No tengo hambre. Pero me encanta cocinar.

__________________

Una de las personas a las que más admiro (y no digo más por no terminar utilizando el superlativo, sin más) es mi padre. No es por nada especial, en principio. No me gustaría ser como él, en ningún caso, ni llevar la vida que él ha llevado. No estoy de acuerdo con la mayoría de sus planteamientos, ni políticos ni vitales en general.

Sé que de joven hizo boxeo, y recuerdo cómo de pequeño me gustaba sentarme en el suelo a mirar cómo el leía, tumbado en el sofá, boca arriba, sosteniendo el libro con un brazo derecho enorme, intratable, sencillamente alucinante. Él leía tumbado y no se daba cuenta de cómo le miraba, o fingía no verme. También le veía así, en la misma postura, tumbado en la cama de matrimonio, el mismo brazo de popeye el marino. Yo siempre distinguí (mi cruz a lo largo de toda mi vida) entre malotes y lectores, y el brazo me parecía malote hasta el extremo, pero con él sostenía un libro. Yo ahí debía tener tres años (mi único recuerdo de la infancia que no ha sido extraído, a posteriori, de los álbumes de la puerta de abajo del mueble del salón). Cuando llegué a prescolar me leí las cinco cartillas en un tiempo record, y me tuve que llevar libros de casa para terminar el curso. Nunca he dejado de leer, he tenido bajones, pero jamás lo he dejado completamente.

Y sé que es por esa imagen, por la del brazo de mi padre sosteniendo un libro.

Pero no es por eso por lo que le admiro, por lo que es, quizá, la persona que más admiro. No. Equivocado o no, mi padre siempre tuvo valores a modo de genes (modifican el mundo exterior pero jamás se ven alterados por él en lo más mínimo). Fue con sus valores a todas partes. No le salió demasiado bien, quizá ni siquiera ahora le esté saliendo demasiado bien. Pero siempre fue un hombre íntegro (y no quiero decir con ello que no hiciera burradas, más bien al contrario, pero siempre dentro de esos valores, incluso las juergas estaban dentro).

Cuando quedé finalista en un premio de relatos por primera vez, me editaron en un librillo. Coincidió con sus bodas de plata. Le escribí una dedicatoria en la primera página diciéndole todo lo que siento, cuánto le admiro. No se lo pude dar. Hay barreras que son muy jodidas de traspasar. Hay bloqueos que no se rompen tan fácilmente como me gustaría. Todavía tengo el libro, y la dedicatoria, en la estantería. No pierdo la esperanza. Algún día se lo daré.

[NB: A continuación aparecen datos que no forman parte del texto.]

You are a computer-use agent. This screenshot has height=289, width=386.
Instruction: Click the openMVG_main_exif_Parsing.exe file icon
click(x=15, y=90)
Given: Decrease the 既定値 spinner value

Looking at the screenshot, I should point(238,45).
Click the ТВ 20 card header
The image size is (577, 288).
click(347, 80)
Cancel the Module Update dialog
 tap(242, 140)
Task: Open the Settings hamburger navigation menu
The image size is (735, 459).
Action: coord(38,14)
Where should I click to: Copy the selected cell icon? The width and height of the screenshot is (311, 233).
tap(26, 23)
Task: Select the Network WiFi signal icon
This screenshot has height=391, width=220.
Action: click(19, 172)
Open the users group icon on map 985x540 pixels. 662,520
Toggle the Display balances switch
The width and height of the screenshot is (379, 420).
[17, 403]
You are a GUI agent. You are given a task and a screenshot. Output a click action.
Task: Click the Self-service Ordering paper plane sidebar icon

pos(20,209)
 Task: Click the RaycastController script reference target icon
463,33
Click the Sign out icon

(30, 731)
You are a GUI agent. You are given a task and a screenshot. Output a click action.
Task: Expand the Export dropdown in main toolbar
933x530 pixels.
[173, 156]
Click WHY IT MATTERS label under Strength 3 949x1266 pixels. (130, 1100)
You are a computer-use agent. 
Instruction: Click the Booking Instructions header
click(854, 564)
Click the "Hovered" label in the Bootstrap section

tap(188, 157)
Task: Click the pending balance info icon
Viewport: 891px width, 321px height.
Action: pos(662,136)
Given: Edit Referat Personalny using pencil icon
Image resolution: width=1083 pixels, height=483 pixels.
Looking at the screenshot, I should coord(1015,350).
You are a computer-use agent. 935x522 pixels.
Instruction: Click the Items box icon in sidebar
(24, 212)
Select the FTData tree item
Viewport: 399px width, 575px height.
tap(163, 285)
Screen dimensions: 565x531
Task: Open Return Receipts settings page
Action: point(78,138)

Cuando me fui a vivir a Canarias durante un tiempo (tendría yo veinte años escasos) me regaló un lotus. Estábamos solos en casa. Me lo dió y me dijo: para que no puedas evitar acordarte de mí, cabrón. Me partió en dos, o en cien mil pedazos. Me inventé una cita, le dije que había quedado, que me tenía que ir. Era mentira, estuve dando vueltas a la manzana de al lado hasta que imaginé que habrían vuelto todos a casa. No podía enfrentarme con aquel abrazo, el que le tenía que haber dado después de recibir el reloj, aquella frase manida y lapidaria (que se cargaba de sentido porque era él quien la decía, no por otra cosa). No, porque en ese segundo hubiera llorado todo el cariño que no di durante todos mis primeros veinte años a esa figura que, para mí, era tan importante. No hubiera estado bien llorar. No sé si él lo hubiera entendido. Yo siempre fui un llorón. Él no.

Cuando discutió con mi madre y él cogió la puerta yo ya tenía la mochila preparada. Tomamos un café en el estudiante. No recuerdo de qué hablamos. Pero yo era el tipo de dieciséis años más feliz del mundo. Eso sí que lo recuerdo. Sólo quería estar con él. Con alguien tan entero. Con alguien con esos valores, como genes, que modifican el mundo al completo sin que el mundo pueda tocarles ni un pelo.

1 comentario

  1. Algún día podrás hablar con él, algún día. Aunque quizás la barrera que te separa de poder darle ese abrazo que tanto deseas es que lo ves como a un muro, como a alguien impertérrito. Quizás lo sigues viendo aún como cuando tenías tres años y te impresionaba ese enorme brazo de Popeye.